Your goal in sharing your story during an interview is not to portray yourself as amazing all the time. The last thing you want to do is come off as a one-dimensional, cartoon hero. (That’s likely what every other job candidate is doing.)

If you want to distinguish yourself and make a real impression, you need to display the fullness of your character. As in our original example, you can do this by choosing to balance your stories of success with a story or two of failure. Share an experience where your best intentions still resulted in an undesirable outcome. When you own up to your mistakes, when you admit you did something unlike yourself, and when you allow your weaknesses to show, you stand out to your interviewer in a surprising way.

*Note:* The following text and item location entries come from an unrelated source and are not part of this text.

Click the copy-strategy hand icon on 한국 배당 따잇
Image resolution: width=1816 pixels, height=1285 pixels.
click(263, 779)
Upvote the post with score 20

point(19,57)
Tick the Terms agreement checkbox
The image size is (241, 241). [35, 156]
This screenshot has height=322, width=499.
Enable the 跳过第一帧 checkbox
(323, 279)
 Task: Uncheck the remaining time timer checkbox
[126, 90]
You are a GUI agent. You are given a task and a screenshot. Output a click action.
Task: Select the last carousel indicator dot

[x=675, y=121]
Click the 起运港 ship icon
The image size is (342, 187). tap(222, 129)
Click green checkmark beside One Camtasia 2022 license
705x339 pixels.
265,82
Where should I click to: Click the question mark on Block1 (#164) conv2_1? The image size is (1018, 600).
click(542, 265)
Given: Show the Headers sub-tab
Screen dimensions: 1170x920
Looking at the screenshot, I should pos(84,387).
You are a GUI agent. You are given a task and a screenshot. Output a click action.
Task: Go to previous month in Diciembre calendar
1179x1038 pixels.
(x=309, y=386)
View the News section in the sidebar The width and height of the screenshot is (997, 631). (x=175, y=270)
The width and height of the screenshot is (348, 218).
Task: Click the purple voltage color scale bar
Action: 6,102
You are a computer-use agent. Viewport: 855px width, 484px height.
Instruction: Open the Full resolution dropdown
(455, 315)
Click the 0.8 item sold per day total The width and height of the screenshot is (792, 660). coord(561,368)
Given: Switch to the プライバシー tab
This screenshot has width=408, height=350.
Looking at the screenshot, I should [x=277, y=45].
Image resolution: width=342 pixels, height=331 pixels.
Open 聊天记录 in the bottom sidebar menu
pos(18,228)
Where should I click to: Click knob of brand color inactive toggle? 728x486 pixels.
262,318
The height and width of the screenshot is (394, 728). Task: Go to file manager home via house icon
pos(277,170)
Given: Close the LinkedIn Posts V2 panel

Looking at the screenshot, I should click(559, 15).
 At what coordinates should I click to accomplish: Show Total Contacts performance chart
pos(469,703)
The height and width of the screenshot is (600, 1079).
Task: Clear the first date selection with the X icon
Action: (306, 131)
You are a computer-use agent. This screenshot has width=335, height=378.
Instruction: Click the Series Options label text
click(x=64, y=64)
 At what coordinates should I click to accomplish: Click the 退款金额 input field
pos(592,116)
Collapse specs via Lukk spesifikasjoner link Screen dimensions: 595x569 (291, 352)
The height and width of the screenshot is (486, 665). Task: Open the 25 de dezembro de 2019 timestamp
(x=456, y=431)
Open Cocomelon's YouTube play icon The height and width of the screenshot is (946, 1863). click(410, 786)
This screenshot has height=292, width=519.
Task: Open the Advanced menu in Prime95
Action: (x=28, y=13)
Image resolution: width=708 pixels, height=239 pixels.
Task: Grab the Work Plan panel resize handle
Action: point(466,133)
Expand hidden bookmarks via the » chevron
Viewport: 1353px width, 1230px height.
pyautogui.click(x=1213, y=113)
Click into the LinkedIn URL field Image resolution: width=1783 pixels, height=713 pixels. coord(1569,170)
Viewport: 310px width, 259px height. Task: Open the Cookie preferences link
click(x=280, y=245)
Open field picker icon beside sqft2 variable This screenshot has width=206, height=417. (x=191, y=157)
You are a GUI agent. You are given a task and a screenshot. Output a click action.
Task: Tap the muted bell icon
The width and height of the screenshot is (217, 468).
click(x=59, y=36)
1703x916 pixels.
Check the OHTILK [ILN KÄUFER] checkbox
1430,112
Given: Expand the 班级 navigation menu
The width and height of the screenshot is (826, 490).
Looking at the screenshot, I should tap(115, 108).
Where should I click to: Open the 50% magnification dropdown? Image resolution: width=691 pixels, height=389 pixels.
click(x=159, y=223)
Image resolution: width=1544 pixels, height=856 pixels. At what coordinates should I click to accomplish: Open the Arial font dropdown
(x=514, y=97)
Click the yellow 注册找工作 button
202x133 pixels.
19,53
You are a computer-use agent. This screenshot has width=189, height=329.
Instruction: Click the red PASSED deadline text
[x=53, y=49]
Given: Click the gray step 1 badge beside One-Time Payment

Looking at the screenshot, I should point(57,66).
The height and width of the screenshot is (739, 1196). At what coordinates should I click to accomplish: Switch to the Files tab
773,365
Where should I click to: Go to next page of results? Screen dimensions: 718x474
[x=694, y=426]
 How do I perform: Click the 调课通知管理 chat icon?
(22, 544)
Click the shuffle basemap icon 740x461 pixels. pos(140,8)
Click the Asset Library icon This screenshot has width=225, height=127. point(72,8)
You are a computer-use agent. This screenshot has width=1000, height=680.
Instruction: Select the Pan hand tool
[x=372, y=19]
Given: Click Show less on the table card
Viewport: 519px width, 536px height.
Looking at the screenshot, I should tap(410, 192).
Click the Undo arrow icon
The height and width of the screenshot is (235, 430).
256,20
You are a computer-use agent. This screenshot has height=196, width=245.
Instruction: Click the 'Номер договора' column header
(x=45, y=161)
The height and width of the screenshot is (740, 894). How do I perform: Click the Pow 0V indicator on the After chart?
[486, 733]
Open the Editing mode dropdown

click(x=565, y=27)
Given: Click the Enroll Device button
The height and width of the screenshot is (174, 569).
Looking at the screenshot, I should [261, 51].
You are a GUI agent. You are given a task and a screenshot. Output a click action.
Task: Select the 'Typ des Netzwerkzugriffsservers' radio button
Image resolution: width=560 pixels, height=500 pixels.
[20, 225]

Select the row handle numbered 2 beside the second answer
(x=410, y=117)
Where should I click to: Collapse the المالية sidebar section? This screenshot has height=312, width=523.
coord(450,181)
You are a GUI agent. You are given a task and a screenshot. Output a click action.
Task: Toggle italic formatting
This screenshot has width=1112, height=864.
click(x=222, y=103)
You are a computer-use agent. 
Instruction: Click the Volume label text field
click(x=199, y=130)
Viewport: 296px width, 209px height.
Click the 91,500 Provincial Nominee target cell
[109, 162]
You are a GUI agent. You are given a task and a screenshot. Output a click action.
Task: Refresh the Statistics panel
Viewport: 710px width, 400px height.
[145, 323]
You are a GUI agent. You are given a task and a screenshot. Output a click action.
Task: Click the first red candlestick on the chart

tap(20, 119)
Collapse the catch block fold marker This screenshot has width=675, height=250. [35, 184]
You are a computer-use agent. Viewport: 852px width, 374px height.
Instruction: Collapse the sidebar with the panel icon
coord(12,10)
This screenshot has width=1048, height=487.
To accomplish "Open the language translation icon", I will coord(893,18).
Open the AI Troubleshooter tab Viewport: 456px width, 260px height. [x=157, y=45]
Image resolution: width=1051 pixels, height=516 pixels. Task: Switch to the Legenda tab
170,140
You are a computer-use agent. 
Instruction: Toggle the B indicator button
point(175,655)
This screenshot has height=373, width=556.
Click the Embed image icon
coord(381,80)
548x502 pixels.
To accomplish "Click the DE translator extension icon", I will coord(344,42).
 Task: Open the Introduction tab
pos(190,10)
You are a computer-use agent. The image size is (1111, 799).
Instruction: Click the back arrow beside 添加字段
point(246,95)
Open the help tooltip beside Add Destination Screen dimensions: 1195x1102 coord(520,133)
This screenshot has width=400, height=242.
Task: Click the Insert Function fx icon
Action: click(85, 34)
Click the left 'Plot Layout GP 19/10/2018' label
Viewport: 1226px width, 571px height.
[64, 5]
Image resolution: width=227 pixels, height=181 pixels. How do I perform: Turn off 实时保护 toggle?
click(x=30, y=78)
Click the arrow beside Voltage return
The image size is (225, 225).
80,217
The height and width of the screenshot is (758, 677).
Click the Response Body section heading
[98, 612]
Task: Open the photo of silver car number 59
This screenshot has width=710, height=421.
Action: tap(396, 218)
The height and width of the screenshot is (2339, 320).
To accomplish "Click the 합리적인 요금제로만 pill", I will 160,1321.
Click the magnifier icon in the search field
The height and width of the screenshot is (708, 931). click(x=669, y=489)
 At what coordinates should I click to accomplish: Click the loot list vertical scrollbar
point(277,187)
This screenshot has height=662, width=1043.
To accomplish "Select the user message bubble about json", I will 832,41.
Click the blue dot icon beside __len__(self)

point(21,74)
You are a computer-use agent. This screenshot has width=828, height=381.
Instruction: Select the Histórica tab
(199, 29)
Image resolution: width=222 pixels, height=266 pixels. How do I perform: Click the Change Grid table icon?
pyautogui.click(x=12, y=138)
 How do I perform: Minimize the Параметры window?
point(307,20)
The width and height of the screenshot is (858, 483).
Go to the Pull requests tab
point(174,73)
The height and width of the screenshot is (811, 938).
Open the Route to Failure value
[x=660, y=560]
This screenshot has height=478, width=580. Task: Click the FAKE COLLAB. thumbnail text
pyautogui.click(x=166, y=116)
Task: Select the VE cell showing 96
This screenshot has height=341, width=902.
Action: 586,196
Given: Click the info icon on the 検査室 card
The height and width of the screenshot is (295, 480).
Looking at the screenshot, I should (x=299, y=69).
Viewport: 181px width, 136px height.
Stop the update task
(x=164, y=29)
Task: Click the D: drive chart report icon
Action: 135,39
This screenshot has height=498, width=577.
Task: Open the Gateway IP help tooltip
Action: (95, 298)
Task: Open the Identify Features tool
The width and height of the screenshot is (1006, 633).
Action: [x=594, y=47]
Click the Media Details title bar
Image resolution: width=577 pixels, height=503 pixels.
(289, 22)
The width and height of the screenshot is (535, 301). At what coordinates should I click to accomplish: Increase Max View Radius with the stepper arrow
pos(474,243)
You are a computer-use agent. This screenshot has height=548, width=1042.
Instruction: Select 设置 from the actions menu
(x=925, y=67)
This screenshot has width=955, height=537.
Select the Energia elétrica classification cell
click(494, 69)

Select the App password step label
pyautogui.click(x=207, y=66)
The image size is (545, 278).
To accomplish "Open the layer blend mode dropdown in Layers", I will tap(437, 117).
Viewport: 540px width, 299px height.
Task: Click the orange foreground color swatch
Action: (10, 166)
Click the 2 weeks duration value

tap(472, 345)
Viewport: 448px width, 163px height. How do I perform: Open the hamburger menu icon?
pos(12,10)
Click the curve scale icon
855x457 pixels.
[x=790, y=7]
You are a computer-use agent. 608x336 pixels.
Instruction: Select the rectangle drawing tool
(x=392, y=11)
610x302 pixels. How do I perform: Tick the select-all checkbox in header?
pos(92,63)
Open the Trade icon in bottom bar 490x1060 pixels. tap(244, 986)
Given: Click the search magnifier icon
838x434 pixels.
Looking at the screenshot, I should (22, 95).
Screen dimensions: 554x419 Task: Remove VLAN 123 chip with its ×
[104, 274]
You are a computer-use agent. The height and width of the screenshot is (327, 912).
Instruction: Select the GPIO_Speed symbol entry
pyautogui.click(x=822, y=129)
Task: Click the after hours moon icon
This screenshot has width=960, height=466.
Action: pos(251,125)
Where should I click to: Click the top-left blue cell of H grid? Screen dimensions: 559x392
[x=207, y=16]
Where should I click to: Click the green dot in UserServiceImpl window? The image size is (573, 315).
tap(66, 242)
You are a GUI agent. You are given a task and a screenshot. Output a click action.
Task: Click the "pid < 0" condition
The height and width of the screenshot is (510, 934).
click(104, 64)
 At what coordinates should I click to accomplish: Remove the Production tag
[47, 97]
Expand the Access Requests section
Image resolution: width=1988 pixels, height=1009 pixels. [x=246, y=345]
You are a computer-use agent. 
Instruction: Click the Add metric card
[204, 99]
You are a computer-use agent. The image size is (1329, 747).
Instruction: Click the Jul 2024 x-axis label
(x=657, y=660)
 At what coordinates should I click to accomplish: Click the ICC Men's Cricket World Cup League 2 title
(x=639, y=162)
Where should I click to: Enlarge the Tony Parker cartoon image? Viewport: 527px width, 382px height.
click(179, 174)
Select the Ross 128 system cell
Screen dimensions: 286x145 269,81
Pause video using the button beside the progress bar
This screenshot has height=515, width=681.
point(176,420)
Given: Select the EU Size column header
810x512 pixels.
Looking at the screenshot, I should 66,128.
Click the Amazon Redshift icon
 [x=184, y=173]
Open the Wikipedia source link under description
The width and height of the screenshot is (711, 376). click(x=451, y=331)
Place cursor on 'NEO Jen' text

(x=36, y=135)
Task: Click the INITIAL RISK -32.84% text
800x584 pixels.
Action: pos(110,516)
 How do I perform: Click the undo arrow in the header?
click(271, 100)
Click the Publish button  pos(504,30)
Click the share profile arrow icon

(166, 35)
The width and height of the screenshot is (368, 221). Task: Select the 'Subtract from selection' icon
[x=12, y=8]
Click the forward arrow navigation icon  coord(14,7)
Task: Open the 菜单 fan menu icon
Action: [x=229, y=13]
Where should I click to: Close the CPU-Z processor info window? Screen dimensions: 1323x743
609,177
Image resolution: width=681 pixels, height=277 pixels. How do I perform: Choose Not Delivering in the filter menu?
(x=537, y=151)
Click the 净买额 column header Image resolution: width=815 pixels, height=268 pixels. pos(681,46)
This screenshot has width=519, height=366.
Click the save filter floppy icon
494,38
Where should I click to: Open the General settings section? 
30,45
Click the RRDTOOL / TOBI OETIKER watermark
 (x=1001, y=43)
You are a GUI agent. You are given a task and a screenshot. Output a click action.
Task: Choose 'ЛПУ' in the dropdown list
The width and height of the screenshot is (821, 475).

To wrap up my story, I would ask, “What did I learn about myself that I did not know before and how can I connect it back to what the hiring manager is looking for?” I would end by sharing a vulnerable moment, how I overcame it, and the lessons I took with me, highlighting the skills I know they want to see: “resilience” and “emotional intelligence.”

When I approached my editor and explained what had happened, I was terrified, but surprisingly, she wasn’t mad. She told me it was alright, that it is human to err, and that if she wanted everything perfect she would have hired a robot.

I realize this isn’t the traditional narrative you might expect about overcoming a challenge, but it took a lot for me to speak up that day, and I learned more from that experience than I have from some of my biggest accomplishments.

The grace my editor extended to me showed me that kindness triumphs over consequences, and that heroes aren’t always heroic — as humans, we will always make mistakes. I learned that when faced with a challenge, the true sword of triumph is vulnerability. We can make mistakes, but we can rectify those mistakes when we show up to the situation with our masks removed. When we humble ourselves enough to take out our insecurities or our weaknesses and share them with others, we can actually learn something new.

This experience still impacts how I work today. I bring honesty and bravery to every ordeal I face, and I extend that grace to my colleagues and team members. I find that this makes everyone more resilient, more open, and more adaptable to challenges in the future.

Vulnerable authenticity tells your interviewer that you won’t show up to work every day pretending everything is always awesome (a false reality and untruthful in the long run). And that means that anybody who works with you won’t have to show up as one-dimensional, either. Suddenly, your interviewer can relax because they are talking to a human being and not the caricature of one. A successful interview is a memorable one. Vulnerability is memorable.

Now, let me be vulnerable again.

That interviewing suit I mentioned before? It never got me a job. I showed up to interviews in it, but I didn’t truly show up. I was too afraid to reveal my authentic self to the stranger on the other side.

With practice, however, I grew more comfortable. I learned that it’s just as important to reveal who you are as it is to see how the interviewer reacts to your vulnerability. If you both walk away liking yourselves more after the interaction, you’ve got a decent chance of receiving a job offer you’d be overjoyed to accept.

If a hiring manager doesn’t respond in kind — if they remain on the surface and refuse to take a deeper look — you can leave that opportunity knowing that their workplace was simply not a sandbox you were meant to play in. Instead of getting the job and spending months or years trying to turn a bad fit into a good one, you can redirect your energy toward a more ideal fit.